All these foodstuffs are “indications of geographical origin”. These names of foodstuffs and agricultural products can be protected at the European level as “indications of geographical origin”.
It is characteristic of this IP right that the quality or reputation of a product is closely linked to its origin in a specific geographical area. For each product there is a product specification with a detailed description of the product. Only products that comply with these requirements may be marketed under that name.
For Germany, 92 products are currently registered as protected indications of geographical origin with the European Commission.

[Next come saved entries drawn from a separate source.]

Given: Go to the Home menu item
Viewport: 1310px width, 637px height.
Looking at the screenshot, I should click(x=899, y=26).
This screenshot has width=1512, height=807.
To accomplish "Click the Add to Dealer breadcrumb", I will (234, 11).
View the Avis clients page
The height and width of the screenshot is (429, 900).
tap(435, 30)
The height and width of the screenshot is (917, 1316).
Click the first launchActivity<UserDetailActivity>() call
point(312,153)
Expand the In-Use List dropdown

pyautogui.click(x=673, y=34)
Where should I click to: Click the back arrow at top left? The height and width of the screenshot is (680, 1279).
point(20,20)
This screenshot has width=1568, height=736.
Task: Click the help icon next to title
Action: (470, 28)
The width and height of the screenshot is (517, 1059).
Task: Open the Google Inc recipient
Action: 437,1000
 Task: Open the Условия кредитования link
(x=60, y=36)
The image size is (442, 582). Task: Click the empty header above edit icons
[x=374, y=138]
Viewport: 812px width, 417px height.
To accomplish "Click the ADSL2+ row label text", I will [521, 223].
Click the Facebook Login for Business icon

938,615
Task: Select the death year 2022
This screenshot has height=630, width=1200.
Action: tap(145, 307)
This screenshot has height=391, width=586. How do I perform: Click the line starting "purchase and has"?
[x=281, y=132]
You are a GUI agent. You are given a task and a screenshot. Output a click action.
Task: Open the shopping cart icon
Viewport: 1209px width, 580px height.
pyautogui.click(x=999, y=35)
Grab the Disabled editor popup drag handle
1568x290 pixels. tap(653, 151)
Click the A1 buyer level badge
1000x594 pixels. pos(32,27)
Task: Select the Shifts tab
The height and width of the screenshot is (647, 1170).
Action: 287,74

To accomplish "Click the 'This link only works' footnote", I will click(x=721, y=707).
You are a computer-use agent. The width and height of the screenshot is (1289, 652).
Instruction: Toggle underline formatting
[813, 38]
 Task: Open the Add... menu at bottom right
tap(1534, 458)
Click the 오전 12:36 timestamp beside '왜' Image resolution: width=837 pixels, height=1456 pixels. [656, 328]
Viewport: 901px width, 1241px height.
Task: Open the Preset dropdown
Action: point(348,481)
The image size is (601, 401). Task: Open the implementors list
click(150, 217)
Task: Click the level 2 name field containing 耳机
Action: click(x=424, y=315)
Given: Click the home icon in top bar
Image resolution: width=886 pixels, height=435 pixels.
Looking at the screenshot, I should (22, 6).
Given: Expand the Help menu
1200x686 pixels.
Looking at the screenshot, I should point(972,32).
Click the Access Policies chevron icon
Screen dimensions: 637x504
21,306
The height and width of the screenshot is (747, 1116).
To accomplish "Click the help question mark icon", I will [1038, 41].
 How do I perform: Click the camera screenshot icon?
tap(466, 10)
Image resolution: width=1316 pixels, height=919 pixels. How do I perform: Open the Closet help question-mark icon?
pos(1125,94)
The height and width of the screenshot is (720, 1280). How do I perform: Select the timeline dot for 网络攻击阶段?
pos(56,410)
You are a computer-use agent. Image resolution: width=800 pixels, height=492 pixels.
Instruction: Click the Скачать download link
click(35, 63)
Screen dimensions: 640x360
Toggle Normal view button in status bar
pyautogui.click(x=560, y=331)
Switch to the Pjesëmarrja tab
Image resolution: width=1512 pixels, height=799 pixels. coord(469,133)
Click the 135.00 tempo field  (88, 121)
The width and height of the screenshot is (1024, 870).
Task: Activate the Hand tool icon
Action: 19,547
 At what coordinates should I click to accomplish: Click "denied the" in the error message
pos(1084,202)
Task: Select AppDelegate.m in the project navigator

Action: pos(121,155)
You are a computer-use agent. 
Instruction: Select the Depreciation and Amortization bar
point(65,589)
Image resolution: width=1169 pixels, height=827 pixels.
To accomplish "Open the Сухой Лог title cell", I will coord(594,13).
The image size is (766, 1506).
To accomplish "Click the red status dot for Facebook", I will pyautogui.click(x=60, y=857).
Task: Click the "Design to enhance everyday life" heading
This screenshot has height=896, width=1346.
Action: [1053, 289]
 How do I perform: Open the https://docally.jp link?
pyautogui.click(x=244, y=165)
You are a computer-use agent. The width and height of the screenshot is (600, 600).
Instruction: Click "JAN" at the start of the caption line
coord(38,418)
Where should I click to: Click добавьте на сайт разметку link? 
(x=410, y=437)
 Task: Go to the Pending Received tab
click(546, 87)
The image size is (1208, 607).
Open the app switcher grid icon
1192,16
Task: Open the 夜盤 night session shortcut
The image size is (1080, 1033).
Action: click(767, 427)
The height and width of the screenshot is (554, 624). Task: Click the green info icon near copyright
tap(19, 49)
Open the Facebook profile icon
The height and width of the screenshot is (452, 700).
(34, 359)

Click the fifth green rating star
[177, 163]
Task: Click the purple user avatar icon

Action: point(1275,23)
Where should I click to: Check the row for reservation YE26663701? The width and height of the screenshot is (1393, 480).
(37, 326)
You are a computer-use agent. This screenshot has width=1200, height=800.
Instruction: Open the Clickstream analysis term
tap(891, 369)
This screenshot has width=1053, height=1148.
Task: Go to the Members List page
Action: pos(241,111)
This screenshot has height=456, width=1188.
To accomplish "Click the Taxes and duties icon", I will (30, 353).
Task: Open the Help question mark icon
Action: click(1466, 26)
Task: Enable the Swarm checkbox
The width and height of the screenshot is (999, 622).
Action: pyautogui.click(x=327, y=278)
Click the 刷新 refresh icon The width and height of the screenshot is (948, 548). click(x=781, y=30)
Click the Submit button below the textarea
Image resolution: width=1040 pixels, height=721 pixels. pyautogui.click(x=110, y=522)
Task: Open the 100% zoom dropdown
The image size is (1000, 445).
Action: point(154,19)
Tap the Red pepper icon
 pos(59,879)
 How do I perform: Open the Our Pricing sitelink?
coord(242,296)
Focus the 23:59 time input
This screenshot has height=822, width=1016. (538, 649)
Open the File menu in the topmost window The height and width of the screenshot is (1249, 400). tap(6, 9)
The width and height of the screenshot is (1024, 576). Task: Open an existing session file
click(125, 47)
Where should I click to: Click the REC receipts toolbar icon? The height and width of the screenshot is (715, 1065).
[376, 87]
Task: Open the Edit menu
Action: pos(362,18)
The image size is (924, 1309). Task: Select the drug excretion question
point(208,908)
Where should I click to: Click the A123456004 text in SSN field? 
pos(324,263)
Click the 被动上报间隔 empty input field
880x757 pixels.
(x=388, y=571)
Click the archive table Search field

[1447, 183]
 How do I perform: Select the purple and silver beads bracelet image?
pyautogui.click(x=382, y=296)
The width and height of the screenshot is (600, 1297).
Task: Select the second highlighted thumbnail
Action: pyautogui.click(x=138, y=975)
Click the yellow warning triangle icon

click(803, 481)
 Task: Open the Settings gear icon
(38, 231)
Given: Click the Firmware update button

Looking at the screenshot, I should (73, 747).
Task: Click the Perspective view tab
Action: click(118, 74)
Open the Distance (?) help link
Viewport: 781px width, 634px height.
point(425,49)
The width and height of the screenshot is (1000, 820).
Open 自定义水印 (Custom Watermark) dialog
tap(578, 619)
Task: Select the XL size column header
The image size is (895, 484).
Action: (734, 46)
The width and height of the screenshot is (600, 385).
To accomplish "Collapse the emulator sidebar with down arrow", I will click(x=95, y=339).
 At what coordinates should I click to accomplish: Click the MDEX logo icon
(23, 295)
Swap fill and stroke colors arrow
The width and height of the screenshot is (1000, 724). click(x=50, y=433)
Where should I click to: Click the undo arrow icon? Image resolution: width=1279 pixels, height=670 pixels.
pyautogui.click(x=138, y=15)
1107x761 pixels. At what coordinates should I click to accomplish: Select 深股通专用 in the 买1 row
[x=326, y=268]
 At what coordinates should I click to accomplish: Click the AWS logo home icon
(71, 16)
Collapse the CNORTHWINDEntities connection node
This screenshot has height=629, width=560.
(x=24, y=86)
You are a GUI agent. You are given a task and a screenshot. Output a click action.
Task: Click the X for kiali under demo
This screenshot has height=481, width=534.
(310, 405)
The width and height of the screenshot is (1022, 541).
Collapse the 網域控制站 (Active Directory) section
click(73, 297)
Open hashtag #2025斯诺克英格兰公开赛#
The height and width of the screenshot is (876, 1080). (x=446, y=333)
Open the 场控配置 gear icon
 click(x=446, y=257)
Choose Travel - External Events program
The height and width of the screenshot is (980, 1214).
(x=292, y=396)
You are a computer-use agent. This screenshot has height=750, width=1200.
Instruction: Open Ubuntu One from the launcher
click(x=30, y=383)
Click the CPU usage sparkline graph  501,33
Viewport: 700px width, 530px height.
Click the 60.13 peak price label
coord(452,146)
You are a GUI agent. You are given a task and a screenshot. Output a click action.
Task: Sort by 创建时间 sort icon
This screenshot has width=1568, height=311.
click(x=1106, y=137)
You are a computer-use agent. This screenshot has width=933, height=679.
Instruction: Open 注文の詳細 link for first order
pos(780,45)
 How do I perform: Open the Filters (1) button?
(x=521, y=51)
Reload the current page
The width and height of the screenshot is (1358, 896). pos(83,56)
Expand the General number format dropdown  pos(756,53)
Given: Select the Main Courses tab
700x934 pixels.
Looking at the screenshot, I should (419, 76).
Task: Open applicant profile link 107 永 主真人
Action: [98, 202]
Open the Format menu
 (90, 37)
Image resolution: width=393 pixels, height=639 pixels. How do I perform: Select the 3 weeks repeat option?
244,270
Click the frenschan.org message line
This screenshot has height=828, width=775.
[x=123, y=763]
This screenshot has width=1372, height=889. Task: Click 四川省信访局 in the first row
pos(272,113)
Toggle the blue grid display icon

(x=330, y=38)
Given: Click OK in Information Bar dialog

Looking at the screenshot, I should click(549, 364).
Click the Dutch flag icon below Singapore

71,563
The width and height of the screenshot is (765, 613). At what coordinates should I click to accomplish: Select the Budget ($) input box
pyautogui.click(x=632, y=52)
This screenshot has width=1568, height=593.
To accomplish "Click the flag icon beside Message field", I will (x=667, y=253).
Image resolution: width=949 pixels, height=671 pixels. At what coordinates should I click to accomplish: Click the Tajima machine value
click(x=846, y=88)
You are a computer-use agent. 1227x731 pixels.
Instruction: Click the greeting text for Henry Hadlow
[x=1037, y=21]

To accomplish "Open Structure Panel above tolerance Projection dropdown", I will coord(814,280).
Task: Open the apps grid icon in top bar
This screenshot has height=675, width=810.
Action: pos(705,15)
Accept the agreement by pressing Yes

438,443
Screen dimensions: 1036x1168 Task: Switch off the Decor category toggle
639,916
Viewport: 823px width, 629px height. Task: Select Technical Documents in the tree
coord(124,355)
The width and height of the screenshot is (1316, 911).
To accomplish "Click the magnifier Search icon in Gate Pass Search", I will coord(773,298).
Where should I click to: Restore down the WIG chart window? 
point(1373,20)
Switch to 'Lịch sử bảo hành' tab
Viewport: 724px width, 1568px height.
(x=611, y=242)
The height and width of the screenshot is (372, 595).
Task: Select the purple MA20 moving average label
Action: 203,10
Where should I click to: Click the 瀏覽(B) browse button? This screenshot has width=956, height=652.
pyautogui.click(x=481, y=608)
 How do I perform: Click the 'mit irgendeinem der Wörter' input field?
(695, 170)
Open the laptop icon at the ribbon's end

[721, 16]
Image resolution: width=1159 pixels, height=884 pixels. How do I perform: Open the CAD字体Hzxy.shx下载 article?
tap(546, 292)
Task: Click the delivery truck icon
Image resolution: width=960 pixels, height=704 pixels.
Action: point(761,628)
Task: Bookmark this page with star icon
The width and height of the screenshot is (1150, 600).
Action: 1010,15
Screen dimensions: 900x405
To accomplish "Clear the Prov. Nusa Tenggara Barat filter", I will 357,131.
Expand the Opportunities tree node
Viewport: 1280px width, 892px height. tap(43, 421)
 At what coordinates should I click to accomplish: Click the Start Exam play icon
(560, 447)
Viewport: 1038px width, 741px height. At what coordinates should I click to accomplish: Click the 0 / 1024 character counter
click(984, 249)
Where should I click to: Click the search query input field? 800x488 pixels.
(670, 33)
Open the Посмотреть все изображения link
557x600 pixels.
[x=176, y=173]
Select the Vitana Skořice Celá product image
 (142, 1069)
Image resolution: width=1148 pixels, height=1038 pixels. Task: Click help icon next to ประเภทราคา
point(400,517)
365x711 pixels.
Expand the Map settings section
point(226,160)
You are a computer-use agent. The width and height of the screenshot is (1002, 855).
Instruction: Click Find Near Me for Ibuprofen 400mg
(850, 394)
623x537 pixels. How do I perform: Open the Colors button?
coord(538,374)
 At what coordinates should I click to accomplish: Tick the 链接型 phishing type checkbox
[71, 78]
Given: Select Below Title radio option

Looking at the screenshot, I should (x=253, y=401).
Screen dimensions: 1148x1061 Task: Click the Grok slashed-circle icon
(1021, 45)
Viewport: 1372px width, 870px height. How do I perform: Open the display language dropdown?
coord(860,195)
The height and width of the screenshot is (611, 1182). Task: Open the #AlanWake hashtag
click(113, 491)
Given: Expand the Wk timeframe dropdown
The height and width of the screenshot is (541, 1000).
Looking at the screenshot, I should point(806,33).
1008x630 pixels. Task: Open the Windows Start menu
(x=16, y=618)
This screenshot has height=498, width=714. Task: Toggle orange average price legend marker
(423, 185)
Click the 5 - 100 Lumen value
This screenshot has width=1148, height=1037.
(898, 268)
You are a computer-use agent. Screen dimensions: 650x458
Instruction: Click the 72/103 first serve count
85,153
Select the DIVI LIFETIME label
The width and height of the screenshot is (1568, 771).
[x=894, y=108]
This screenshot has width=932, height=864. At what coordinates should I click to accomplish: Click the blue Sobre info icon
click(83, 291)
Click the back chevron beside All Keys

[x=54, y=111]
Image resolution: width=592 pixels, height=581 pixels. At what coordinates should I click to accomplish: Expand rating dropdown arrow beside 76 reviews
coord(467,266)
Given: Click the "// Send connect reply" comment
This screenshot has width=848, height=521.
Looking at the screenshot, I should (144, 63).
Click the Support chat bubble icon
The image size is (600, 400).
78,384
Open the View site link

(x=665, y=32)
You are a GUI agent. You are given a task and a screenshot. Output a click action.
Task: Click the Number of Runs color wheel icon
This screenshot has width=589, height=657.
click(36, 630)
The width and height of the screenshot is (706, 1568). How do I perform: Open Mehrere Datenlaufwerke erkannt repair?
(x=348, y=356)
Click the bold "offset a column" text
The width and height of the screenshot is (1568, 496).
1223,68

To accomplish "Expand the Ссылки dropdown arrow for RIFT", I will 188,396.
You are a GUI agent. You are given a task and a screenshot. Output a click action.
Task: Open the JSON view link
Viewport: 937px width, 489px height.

Let’s start our journey in the Far North with “Glückstädter Matjes” (soused herring). In Glückstadt on the lower Elbe river, the tradition of producing Matjes (soused herring) can be traced back to 1893, when the Glückstadt herring fishery started. Every year on the second Thursday in June, the Glückstadt Matjes Weeks begin here with the traditional Matjes bite. The entire production process must be carried out in the urban area of Glückstadt. Perhaps we should have a few “Spreewälder Gurken” (pickled cucumbers) to go with it? Theodor Fontane wrote about them in his travelogue “Wanderungen durch die Mark Brandenburg” (Rambles through Brandenburg).
This way, you could go on feasting with relish on regional specialities throughout Germany.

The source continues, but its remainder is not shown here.